Eigentlich wollte ich heute garnicht bloggen, weil ich eh nix zu erzählen habe und wenn ich hier was schreibe, ich im echten Leben wieder nur „jaja, weiß ich schon, hab ich schon gelesen“ zu hören bekomme. Ja, ich meine Dich. Und Dich auch. Hmpf.

Heute also keinen superspannenden Tagesablauf (gemeinsam mit Oma Eis gefrühstückt, Haushaltsgedöhns, Mandeln gebrannt und nicht die Finger verbrannt, gehäkelt und mit dem Jüngsten Serie geschaut -> Sie kommen um vor Spannung, ich spüre das).

Heute erzähle ich Ihnen nur kurz, dass ich unfassbar entspannt bin, was dieses ganze Weihnachtstrallalla dieses Jahr anbelangt. SO entspannt, dass vielleicht doch noch irgendwas gründlich schief gehen kann, aber wenn, dann ist es halt so, ich bin so was von locker und cool.

Das Menü steht, die Aufgaben sind verteilt, bzw. weiß ich schon, wer was machen wird. Ein Geschenk ist unterwegs, das wird rechtzeitig ankommen, alles andere liegt bereit und ist teilweise eingepackt.

Ich weiß wann die Tochter anreist, wann Gatte und Jüngster Urlaub haben, ahne zumindest, wann der Große hier aufschlägt, die allerbeste Freundin vermutlich ebenfalls an diesem Tag und um 13:00 Uhr gibt es am 24.12. Mittagessen.

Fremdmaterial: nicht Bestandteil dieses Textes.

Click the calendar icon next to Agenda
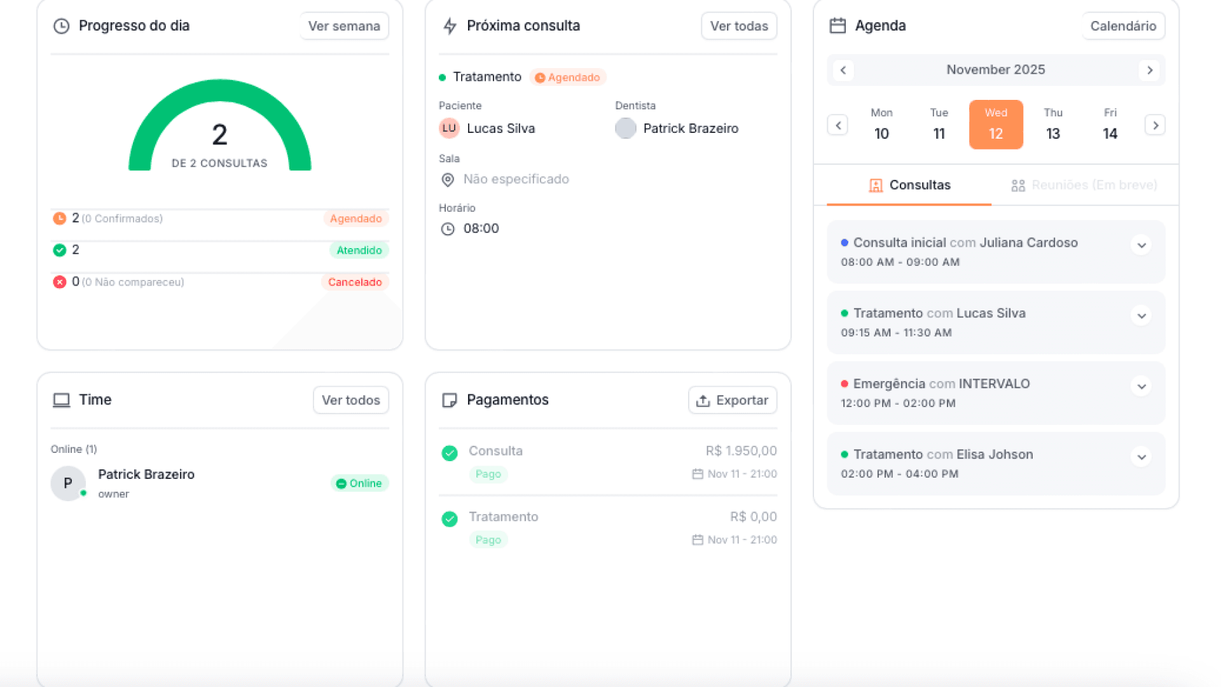 tap(838, 26)
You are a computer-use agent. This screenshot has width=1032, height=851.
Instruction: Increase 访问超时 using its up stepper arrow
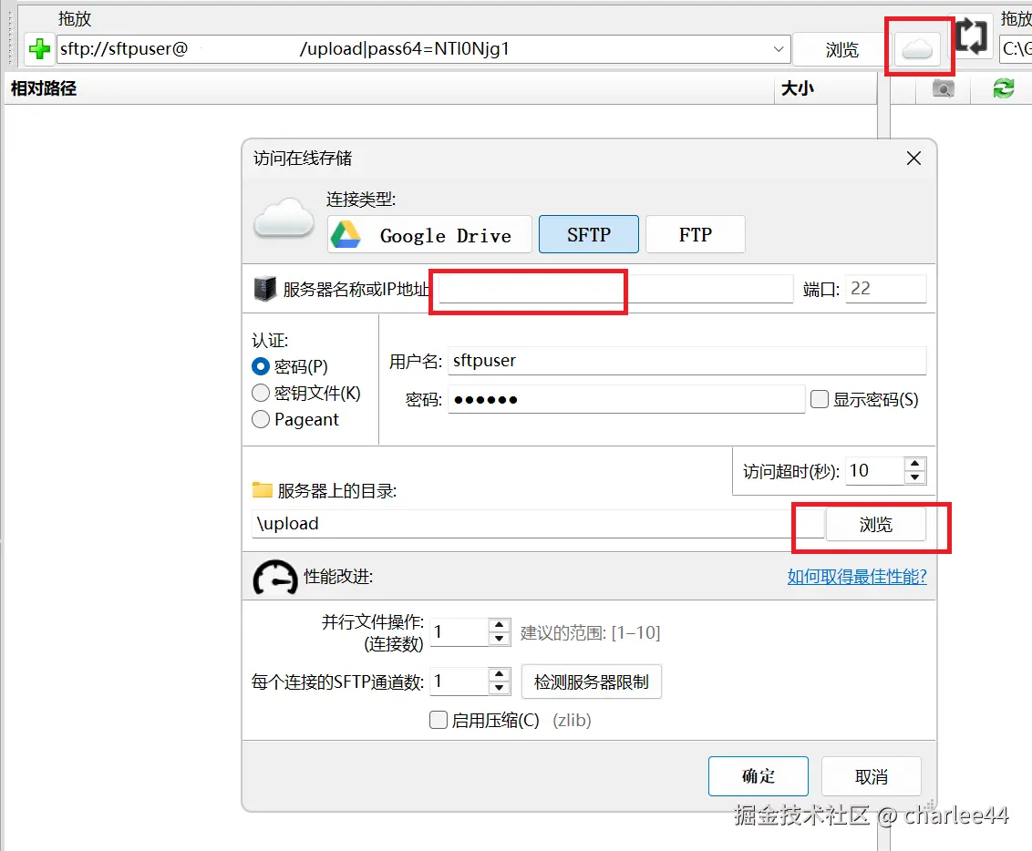pos(914,465)
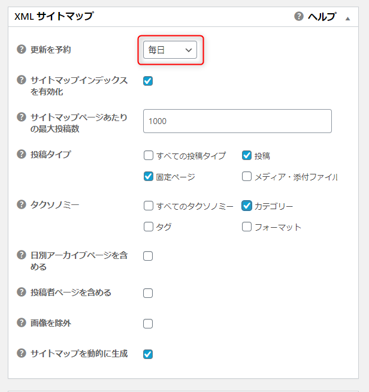
Task: Check すべての投稿タイプ checkbox
Action: point(149,155)
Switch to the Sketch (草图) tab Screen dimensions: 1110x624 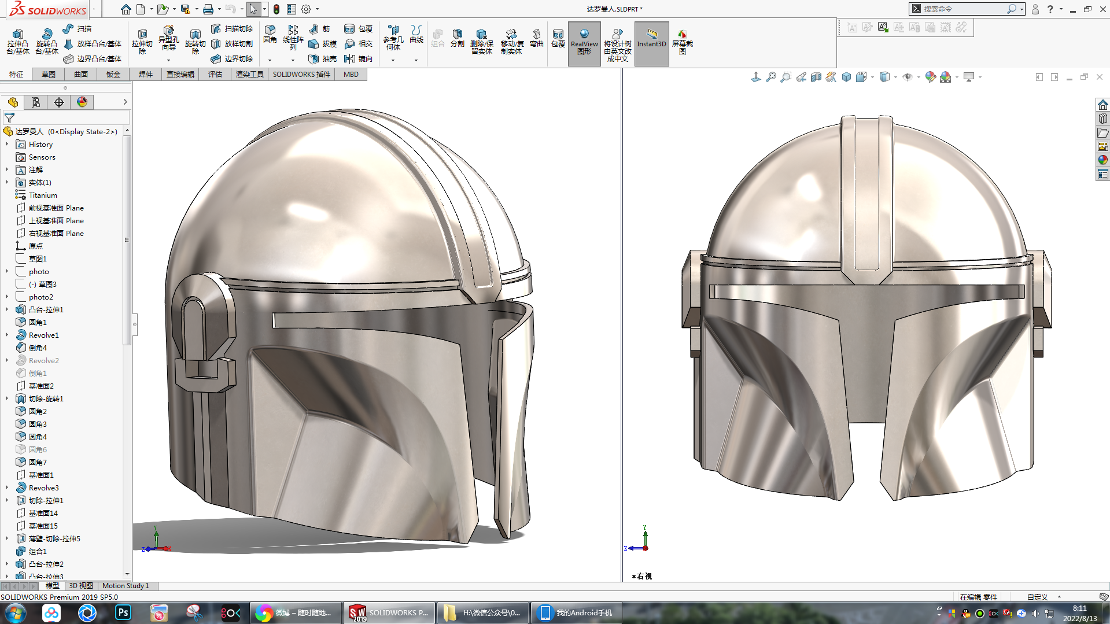pos(48,75)
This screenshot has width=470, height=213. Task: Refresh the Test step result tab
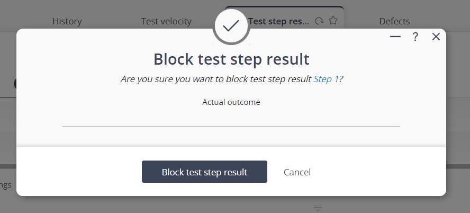click(x=319, y=21)
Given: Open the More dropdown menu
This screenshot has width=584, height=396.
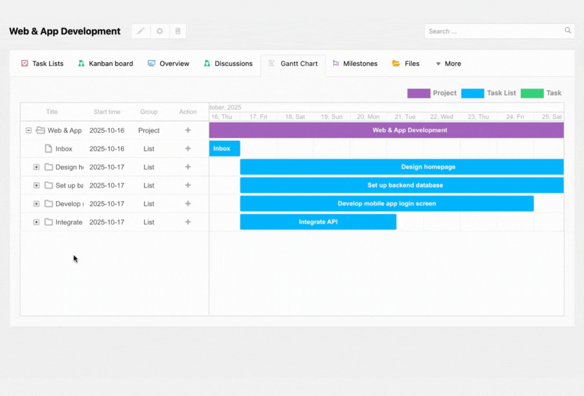Looking at the screenshot, I should (x=448, y=63).
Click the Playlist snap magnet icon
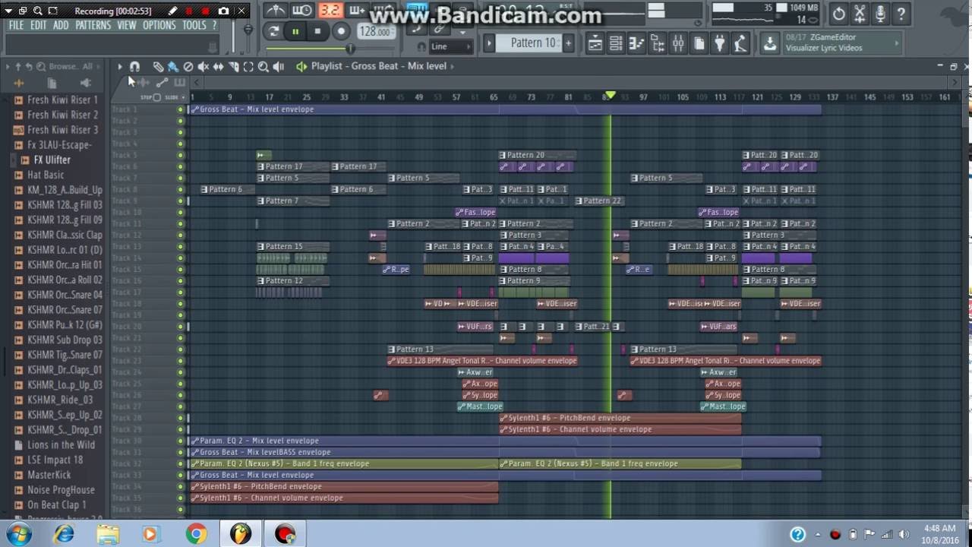The width and height of the screenshot is (972, 547). point(134,66)
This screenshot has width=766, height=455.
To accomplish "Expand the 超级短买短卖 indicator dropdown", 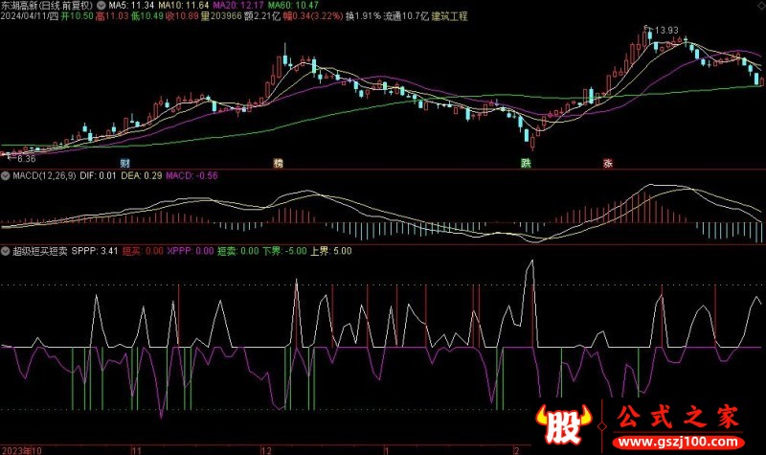I will click(x=6, y=251).
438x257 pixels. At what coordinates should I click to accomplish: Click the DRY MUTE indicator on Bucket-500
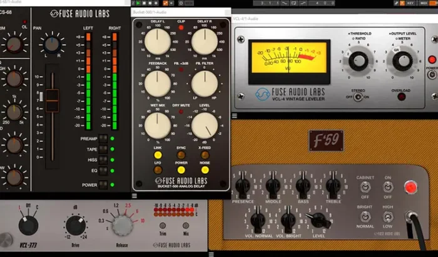coord(181,113)
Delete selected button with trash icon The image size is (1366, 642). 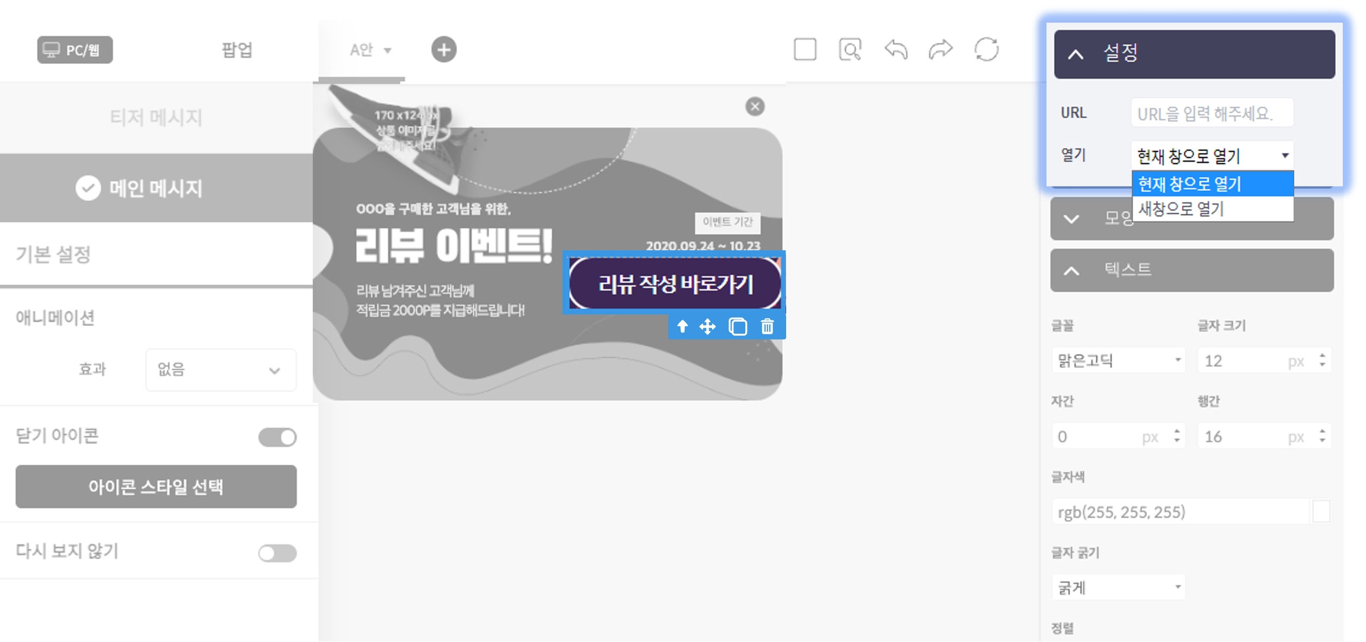(767, 327)
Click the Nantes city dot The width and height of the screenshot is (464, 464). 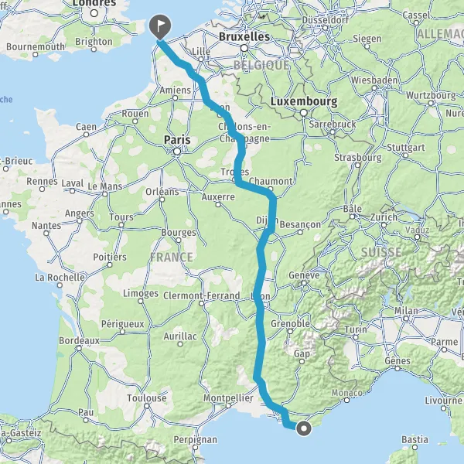[x=46, y=234]
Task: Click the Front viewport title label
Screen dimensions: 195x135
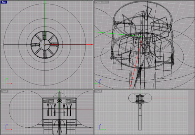Action: coord(5,91)
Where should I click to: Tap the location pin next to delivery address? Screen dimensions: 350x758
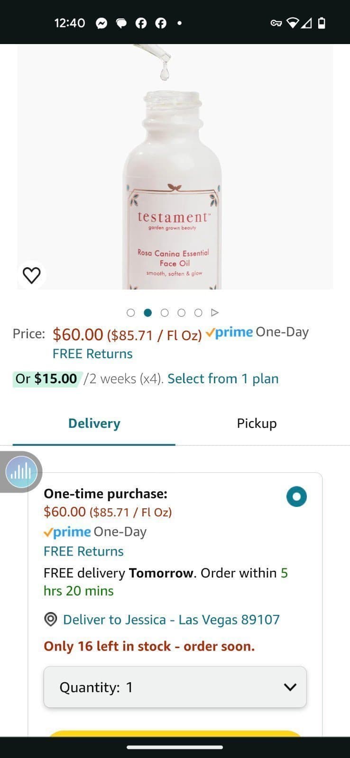[x=51, y=619]
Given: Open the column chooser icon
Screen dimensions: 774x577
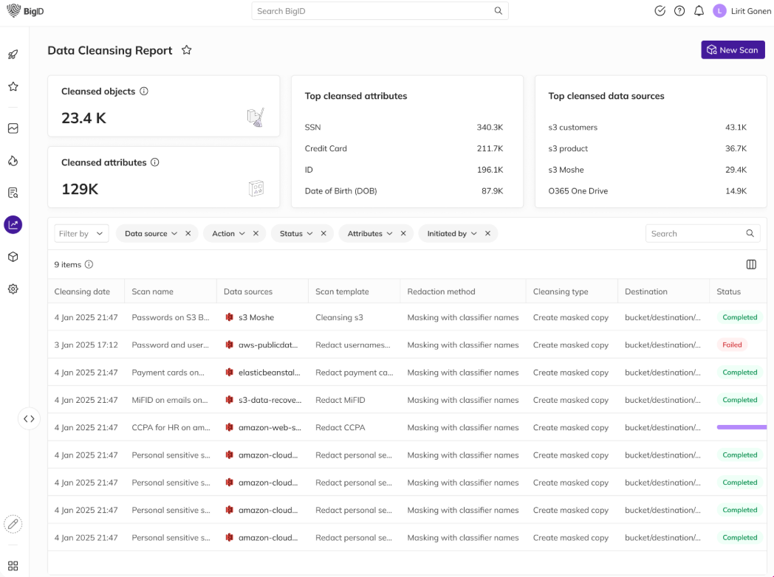Looking at the screenshot, I should tap(751, 264).
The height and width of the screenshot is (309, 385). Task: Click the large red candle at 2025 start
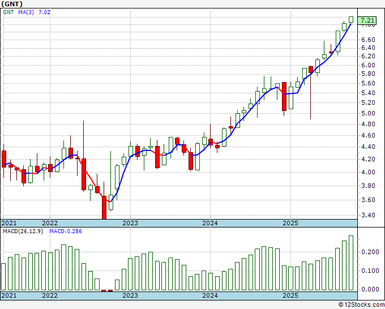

Ich habe keine Ahnung, wann und ob der Schwager mit den jüngeren Kindern kommt, ob und wann der zweitälteste Neffe anreist und wenn ja, bringt er seine Freundin mit? Es ist mir völlig unklar, was die kryptische Nachricht „hatten einen kleinen Unfall, warten auf die Polizei, Zug verpasst“ des ältesten Neffen bedeutet, aber angeblich kommt er heute nacht gegen halb eins mit Freundin in Nierstein an. Wann wir uns wo treffen, ob es vielleicht dann zu spät ist, um einen Tisch zu reservieren und wieviele Familienmitglieder maximal gleichzeitig in Nierstein sind – hat mir niemand verraten.

Ich bin immer noch völlig entspannt. Das ist höchst erstaunlich. Entweder hat mich die Ignoranzfee geküsst oder ich spüre, dass das schon alles irgendwie stimmen, passen und großartig werden wird.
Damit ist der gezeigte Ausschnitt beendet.